**EXERCISE TASKS:**
**A)** Edit the stock option opinion, starting at the words "Courts have upheld" and ending after "F. Supp. 488.", so that "one year's service" reads "two years' service".
**B)** Pick up the stock option opinion after its final sentence and carry it forward.

**STUDY TEXT:**
====================

In no case which we have found were men required to work as long as the 4 year period required herein.

This case at bar is readily distinguished from the Kerbs case in that the participants herein are unable to exercise their options in toto immediately after issuance. This privilege is given to them only after four years of employment. From the terms and conditions of the C & O plan, it is perfectly clear that the extent to which an optionee is permitted to participate is completely dependent upon his continued employment.

Courts have upheld a plan where consideration was found in the condition that one year's service by the participant was to be performed prior to the exercise of the option. Holthusen v. Edward G. Budd Mfg. Co., D.C., 53 F. Supp. 488.

We can find no distinction between a plan where a participant must work for one full year before he can exercise an option in toto, and the C & O plan where the participant must work 4 months to exercise his options to 26 2/3 % and then must work approximately 3 years and 8 months more before he can exercise the remainder of his option. At the time this mere right to buy in 4 months at today's price was no great boon to the purchaser. Under normal conditions he merely obtained the right to buy at about the same price any other member of the public, including this plaintiff might then have had. His stock had the same chance to go up as down. But he and other executives acquired the temptation to make it go up for all stockholders, including plaintiff, if it were humanly possible to do so by any prodigious efforts he was thus enticed to put forth.

====================

**PROVIDED INFORMATION:**
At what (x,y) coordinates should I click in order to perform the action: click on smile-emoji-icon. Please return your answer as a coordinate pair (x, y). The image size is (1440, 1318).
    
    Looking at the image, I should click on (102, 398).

====================

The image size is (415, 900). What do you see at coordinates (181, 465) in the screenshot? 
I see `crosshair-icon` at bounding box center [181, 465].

====================

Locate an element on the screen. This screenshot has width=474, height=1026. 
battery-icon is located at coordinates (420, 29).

====================

**TASK RESULTS:**
**A)**
Courts have upheld a plan where consideration was found in the condition that two years' service by the participant was to be performed prior to the exercise of the option. Holthusen v. Edward G. Budd Mfg. Co., D.C., 53 F. Supp. 488.

**B)**
If anything, the C & O plan is conditioned, by its terms, to furnish greater assurance "* * * that an employee won't take his options and leave prior to rendering services reasonably expected by the corporation in return for the grant." See Frankel v. Donovan, Del.Ch. 1956, 120 A.2d 311. A participant herein gets ¼ of his option for working 1/3 of a year (which as we have just stated was not exactly a gift) but then must work 4 more years to get the remaining ¾, whereas in the Budd case, supra, he need only work one year to get the whole option.

Defendants have set forth in their answer various defenses to the complaint: (1) Failure of plaintiffs to exhaust intra-corporate remedies, (2) Conclusiveness of the Interstate Commerce Commission finding with reference to the stock option plan and (3) Laches. In view of our finding the stock option plan to be valid in law, it is unnecessary to rule upon these 3 defenses.

For the aforementioned reasons we find, as a matter of law, that the C & O stock option incentive plan was supported by sufficient and adequate consideration.

We find that the execution of the C & O stock option incentive plan does not constitute a waste nor a gift of corporate assets.

We find further that the C & O stock option incentive plan is valid in law.

 
2nd Cause of Action.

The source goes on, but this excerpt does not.